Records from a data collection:
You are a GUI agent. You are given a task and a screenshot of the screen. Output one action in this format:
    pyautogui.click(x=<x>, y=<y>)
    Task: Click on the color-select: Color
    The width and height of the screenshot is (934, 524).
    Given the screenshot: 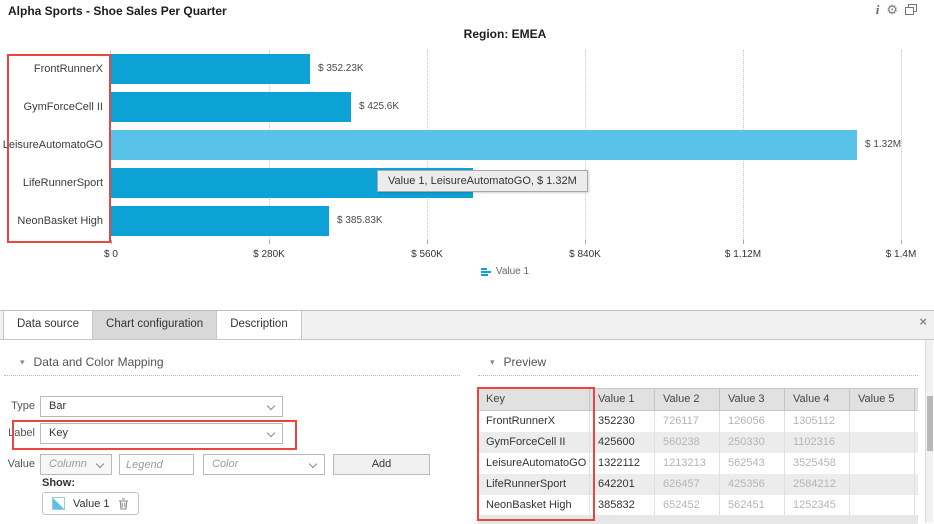 What is the action you would take?
    pyautogui.click(x=264, y=464)
    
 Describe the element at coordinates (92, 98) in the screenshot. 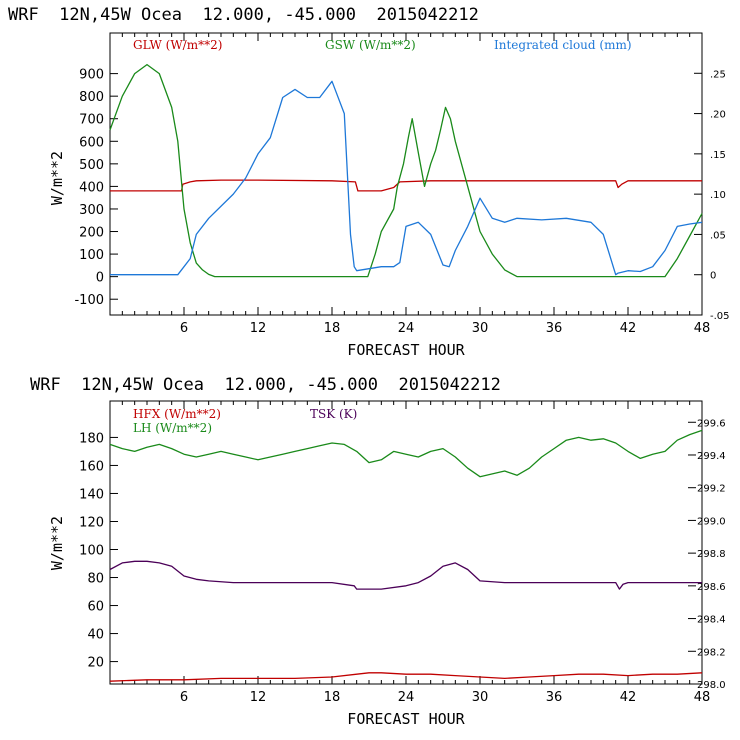

I see `top-y-tick-label-800: 800` at that location.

» Exercise goal
Copy the records word for word from the line that contains "Describe the element" through the end of the records, leaving out the pictures.

» Output of the task
 Describe the element at coordinates (92, 98) in the screenshot. 

I see `top-y-tick-label-800: 800` at that location.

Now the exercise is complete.